Nazis Seek to Entice U.S. Correspondents into Propaganda Jobs

American newspapermen in Germany are receiving attractive offers from the Ministry of Propaganda and other government agencies as the Nazi regime, not entirely satisfied with the work of its propaganda agencies in all parts of the world in creating a more favorable attitude toward the policies and program of the Third Reich, seeks to control the formation of world public opinion.

Charles L. Flick, a member of the Berlin bureau of Universal Service, is one of the newspapermen known to have been offered a position with the propaganda department. Pat McGrady, an American newspaperman who was in Germany for several months last Summer, was invited to engage in Nazi propaganda work in the United States. Outlines of proposed articles justifying the Nazi persecution of the Jews and explaining the Aryan racial theories were prepared for him by a government agency.

The arrest of Noel Panter, correspondent of the London Daily Telegraph, on trumped-up charges, was not against Panter himself so much as it was a covert threat to all foreign correspondents in Germany, as was the notification to Edgar Ansel Mowrer, famed correspondent of the Chicago Daily News, that his safety in Germany could no longer be guaranteed.

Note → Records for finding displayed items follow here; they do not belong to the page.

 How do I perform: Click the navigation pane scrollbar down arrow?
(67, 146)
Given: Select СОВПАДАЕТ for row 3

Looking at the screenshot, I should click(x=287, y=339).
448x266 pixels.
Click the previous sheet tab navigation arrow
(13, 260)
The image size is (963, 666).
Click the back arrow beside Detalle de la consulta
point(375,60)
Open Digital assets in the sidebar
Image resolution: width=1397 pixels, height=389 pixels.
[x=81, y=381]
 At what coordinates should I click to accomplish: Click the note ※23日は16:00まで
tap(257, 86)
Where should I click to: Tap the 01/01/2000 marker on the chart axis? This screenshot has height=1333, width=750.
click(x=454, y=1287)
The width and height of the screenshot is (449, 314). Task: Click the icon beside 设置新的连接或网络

Reports that Charles L. Flick, a Universal Service correspondent in Berlin, had been offered a position with the German propaganda department, were confirmed at the offices of Universal Service in New York. It was declared there that Mr. Flick had been offered a position with the propaganda department at a larger salary than he had been receiving for his newspaper work, and had notified his superiors, who thereupon raised his salary.